I re-enterd Plano for the first time in about six years this weekend. It was for a good cause, but to be fair, even some of my friends were a little shocked – “Dude, your going to make Wade eat lunch in Plano, is that really a good plan ?”

No problem, really. For one, I am a champion…no stupid little suburban hell-hole is going to ruin my day. Also, I’ve developed some very effective coping mechanisms.

  1. Appreciate Texas – While we are technically still in the lone star state when we’re dodging big-hair piloted Lexi (that’s the plural of Lexus, just so’s you know) in the Metroplex, is sure doesn’t feel like it. Personally, I take solace in the superior Kolaches in West and the Bio-willie signs in Knox, as two very excelnt reminders of what this place is really like.

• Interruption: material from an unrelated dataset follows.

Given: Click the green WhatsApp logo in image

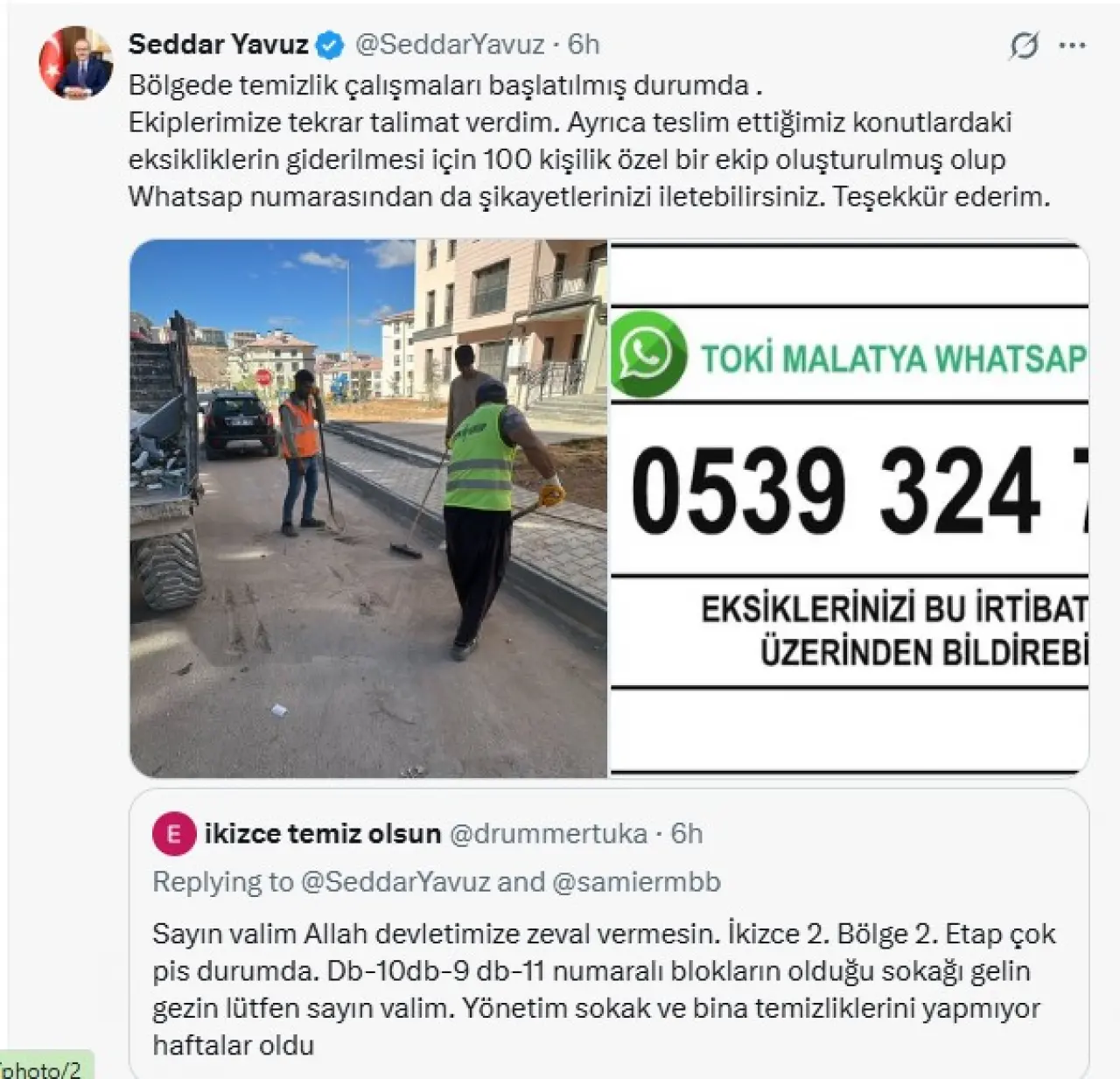Looking at the screenshot, I should coord(648,354).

  2. Flaunt Your Superior Music Taste – So you have to go to Crate and Barrel in the Galleria ? Nothing says ‘I’m not from here, nor do I care to be,’ like Icelandic post-rock blasting from your beater-pickup in the parking lot. It’s almost like Sigur Ros is antithetical to hairspray.
  3. Ask for a Large – When you’re at Starbucks (because if you want coffee up there, where else are you going to buy it) Don’t give into the Venti/Grande model. They get really upset about it too, which is funny
  4. Get gone – Remember, Austin isn’t far. Breakfast at Kerbey Lane should be enough incentive enough to get any weary traveler back down the interstate.